An assessment of the damage suggests that the wind that swept through our Broadmoor neighborhood in Houma came from the north, with the shingles usually torn off that side of houses, often leaving south-facing roofs with little or no damage. And houses or caravans with a field or other open space to the north have often been more severely damaged, because there has been nothing to slow or weaken the blast.

One way changes Rougarou: Bad news email from Randy Roth about Rougaroufest. “Unfortunately, with the recent storm and damage sustained to the site where the festival will be held, we will have to cancel the vendor’s location for this year.

“The Civic Center parking lot remains a rallying point for AT&T, and the library has sustained damage that will not be fully repaired until January 2022. Instead, the Rougarou Festival will be holding a fundraiser during this time,… with all proceeds going directly go to the people who lost their homes in the storm.”

Prospective merchants “can choose to roll over their registration to 2022. The fee for a booth in 2022 is $100, but you won’t have to pay the extra $25 if you switch. OR You can get your payment back.” Respond by emailing Roth directly at [email protected] He will process accordingly.”In addition, he will keep you informed of any events in the near future. Thank you for being a valued partner in the festival and an advocate of the arts.”

Help with updates: Information about other community events helps readers plan and otherwise collaborate. Email simple explanation of new events, or cancellations, postponements; or other changes to old events and I will pass them on.
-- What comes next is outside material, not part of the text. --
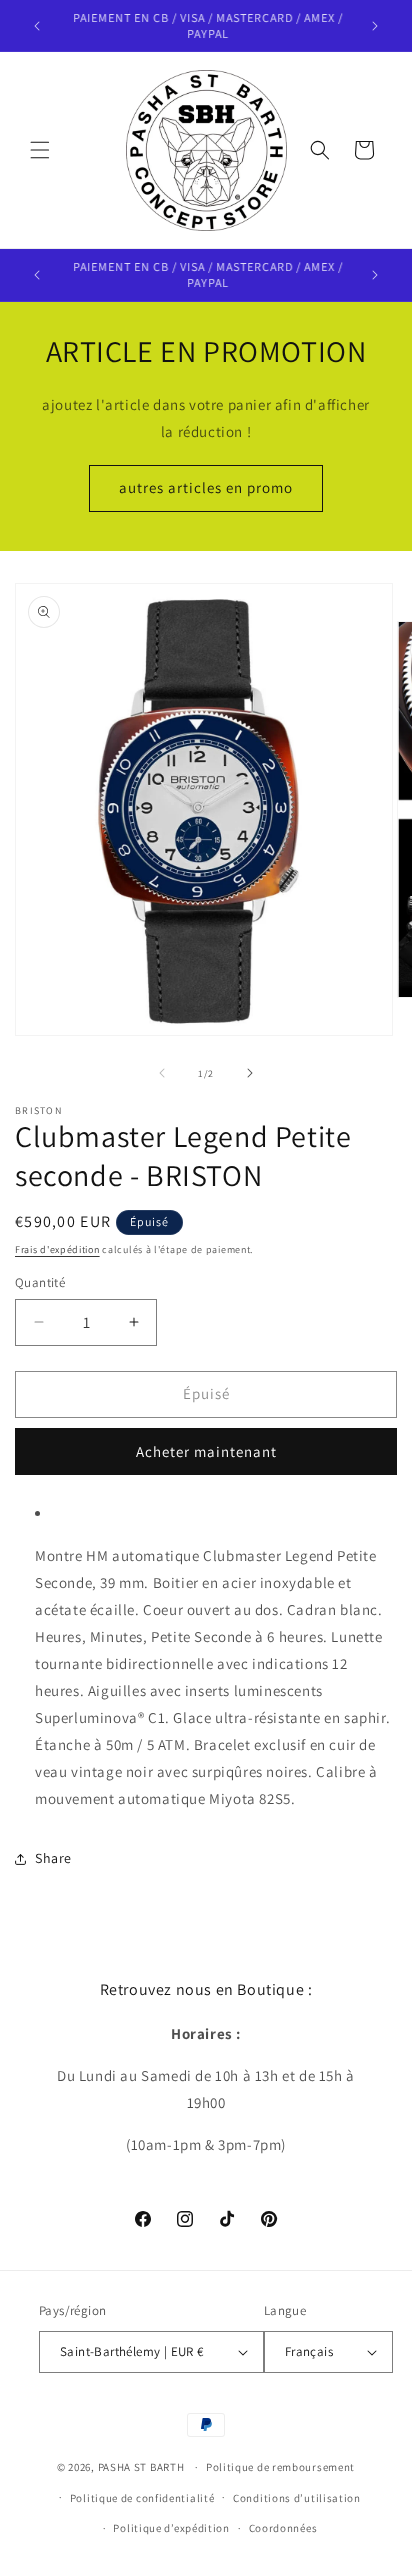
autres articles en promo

“Best friend:” So begins a recent email that sounds too good to be true. “You have been compensated with the sum of 4.4 million dollars in this united nation, the payment will be issued in an ATM visa card and sent to you from the Santander bank of Spain. We need your address passport and your WhatsApp number. Thank you, Mrs. Bill Chantal.’

The grammar and spelling alone disqualifies this sad scam, but the identity theft information requested is also a certain red flag. Avoid responding to these types of emails in any way.

shots? Masks? Yes! Pay attention to the scientists, medical professionals and statistics. Those least likely to suffer from or die from Covid are those who mask themselves and get the vaccinations. Don’t let your politics or “rights” convince you otherwise.